Temyiz Eden : Çankaya Vergi Dairesi Müdürlüğü/ANKARA
Karşı Taraf : …
Vekili : …
İstemin Özeti : Davacının ortağı ve Kanuni temsilcisi olduğu limited şirketin 1994 yılı işlemlerinin incelenmesi sonucu 6183 sayılı Kanun’un 9 uncu maddesi uyarınca istenen teminatın gösterilmemesi nedeniyle aynı kanunun 13 ncü maddesi gereğince şirket adına alınan ihtiyati haciz kararına dayanılarak davacının şahsi taşınmazına uygulanan ihtiyati haciz işleminin iptali istemiyle dava açılmıştır. … Vergi Mahkemesi … günlü ve E:…, K:… sayılı kararıyla, vergi borçlarının tüzel kişilik mal varlığından tahsilinin mümkün olmaması nedeniyle kesinleşen amme alacağında mutlak sorumluluğun Vergi Usul Kanunu’nun 10 uncu maddesi ve 6183 sayılı kanunun 35 inci maddesi gereğince kanuni temsilci veya ortaklarda olduğu, dava konusu olayda henüz amme alacağı kesinleşmediğinden kanuni temsilci veya ortağın şahsi mal varlığına gidilemeyeceği gibi bu aşamada ihtiyati haciz kararı alınmasının da mümkün olmadığı, şirket adına alınan ihtiyati haciz kararının kanuni temsilcinin mal varlığına uygulanmasında isabet görülmediği gerekçesiyle uygulanan ihtiyati haciz işlemi iptal edilmiştir.

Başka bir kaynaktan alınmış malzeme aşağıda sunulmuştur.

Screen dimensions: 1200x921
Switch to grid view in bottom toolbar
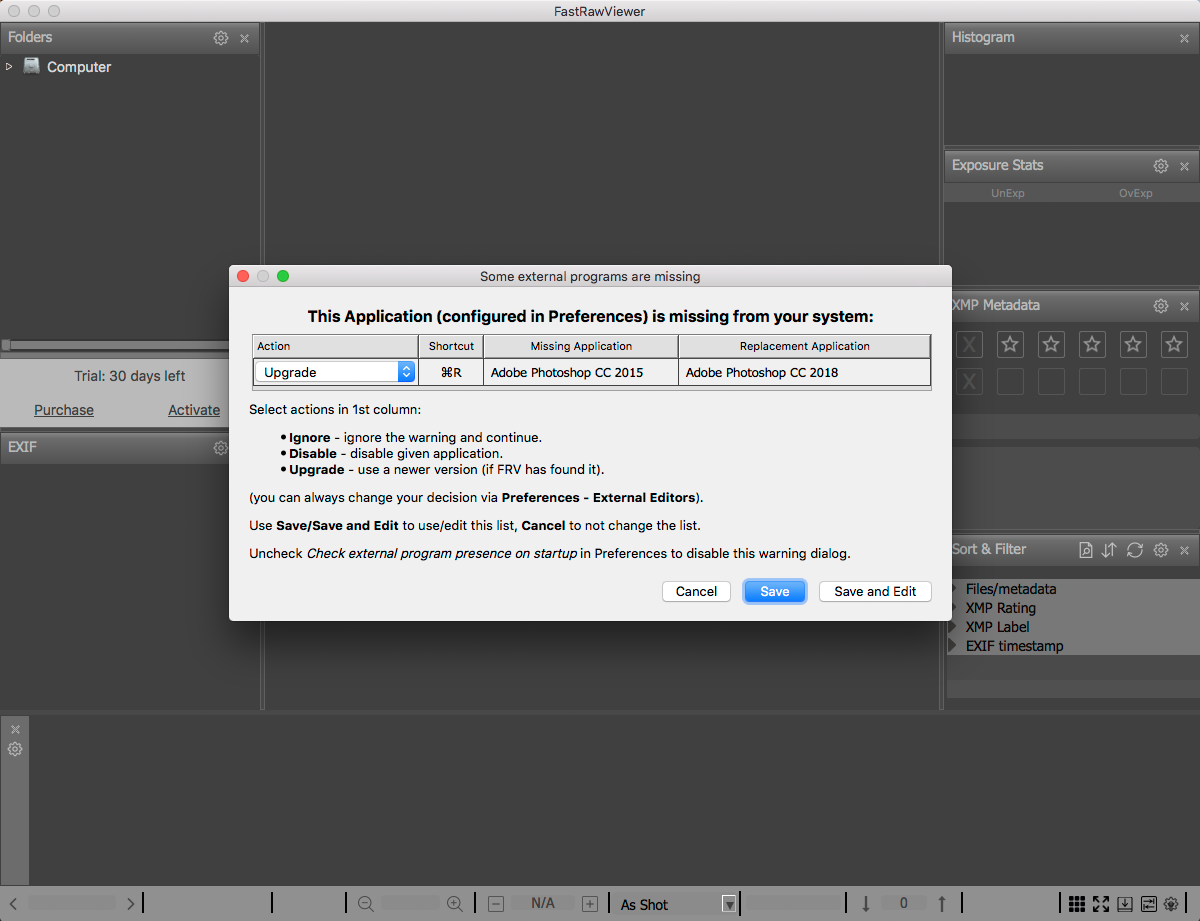coord(1076,904)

Vergi Dairesi Müdürlüğü, ihtiyati haciz işleminin yerinde olduğunu ileri sürerek kararın bozulmasını istemektedir.
Savunmanın Özeti : Savunma verilmemiştir.
Danıştay Savcısı …’ın Düşüncesi : Temyiz dilekçesinde öne sürülen hususlar, 2577 sayılı İdari Yargılama Usulü Yasasının 49. maddesinin 1.fıkrasında belirtilen nedenlerden hiçbirisine uymayıp vergi mahkemesince verilen kararın dayandığı hukuki ve yasal nedenler karşısında, anılan kararın bozulmasını gerektirir nitelikte görülmemektedir.

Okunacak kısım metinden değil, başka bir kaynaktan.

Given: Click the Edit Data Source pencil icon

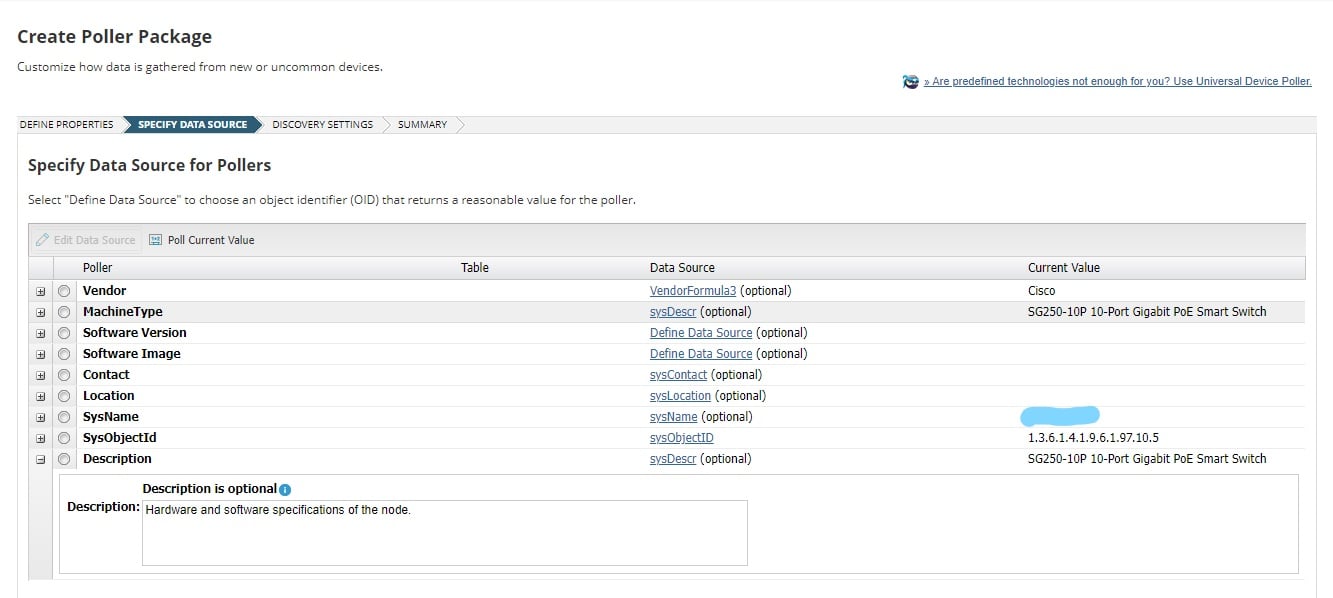Looking at the screenshot, I should (x=42, y=240).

Açıklanan nedenle temyiz isteminin reddi ile vergi mahkemesi kararının onanması gerektiği düşünülmektedir.
Tetkik Hakimi …’ın Düşüncesi : Temyiz dilekçesinde öne sürülen hususlar, temyize konu mahkeme kararının bozulmasını sağlayacak nitelikte bulunmadığından temyiz isteminin reddi gerektiği düşünülmektedir.

TÜRK MİLLETİ ADINA
Hüküm veren Danıştay Dördüncü Dairesince gereği görüşüldü:
Temyiz dilekçesinde ileri sürülen iddialar, bozulması istenilen kararın dayandığı gerekçeler karşısında, yerinde ve kararın bozulmasını sağlayacak durumda görülmemiştir.
Bu nedenle, temyiz isteminin reddine 17.2.1999 gününde oybirliğiyle karar verildi.